What it means to go short (sell)
Going short reverses the order of operations: you sell first and aim to buy back lower. You open a short position at the bid price, and if the pair falls, you close it by buying back at a cheaper price. You still profit from the difference in pips — you have simply captured a downward move instead of an upward one.
An illustrative example: EUR/USD is at 1.1000 and you go short. If the price falls to 1.0950, that is a 50-pip move in your favour, worth about 50 USD on a one-mini-lot position. If the price instead rises to 1.1050, you are 50 pips offside and down roughly 50 USD. Notice the symmetry with the long example — the same price move simply rewards the opposite side.

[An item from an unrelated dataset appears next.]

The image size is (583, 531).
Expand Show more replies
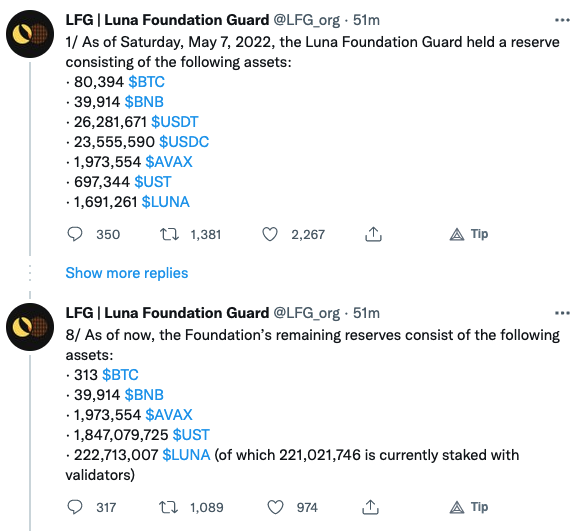point(127,273)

Newcomers sometimes assume shorting is riskier or more advanced than buying. In forex it is neither. Because every position is an exchange of one currency for another, selling EUR/USD is mechanically identical to buying USD against the euro. The platform handles the bid and ask quoting; from your seat, going short is the same single click as going long, just in the other direction.
The spread, leverage and how P&L is calculated
Both directions share the same costs and the same arithmetic. The clearest cost is the spread — the gap between the bid (sell) price and the ask (buy) price. You enter a long at the higher ask and a short at the lower bid, so on either side the spread is a small distance the price must travel before you reach breakeven. It is effectively a fee you pay on entry, measured in pips.
On both long and short trades, your profit or loss follows the same rule: P&L equals the number of pips gained or lost multiplied by your pip value, which depends on your lot size and account currency. The only difference is the sign convention — a long profits when the price rises, a short profits when it falls. You can run the numbers for either direction with our profit and loss calculator.
Most forex is traded with leverage, which lets a small deposit (your margin) control a much larger position. Leverage magnifies the result of every pip in both directions equally: it does not make going short safer than going long, or the reverse. It simply amplifies whatever the market does to your position. Leveraged forex and CFD trading carries a high risk of rapid loss, and that risk applies just as fully to a short as to a long.
Choosing a direction and managing the risk
Deciding whether to go long or short is the analytical part of trading, and it sits outside the scope of this guide — there is no setting that tells you which way a market will move, and anyone who promises one is not being honest. What you can control is how you structure the trade once you have a view.
Whichever direction you take, the discipline is the same. Define where you are wrong before you enter by placing a stop-loss — above your entry for a short, below it for a long — and size the position so that being stopped out costs only a small, fixed share of your account. Because the profit-and-loss maths is identical on both sides, your risk routine does not change with direction; only the placement of your stop and target flips.
A useful habit is to think in terms of reward-to-risk: how many pips you stand to gain versus how many you would lose if the stop is hit. That ratio is calculated the same way for a long or a short, which is one more reason to treat the two directions as mirror images rather than as fundamentally different trades.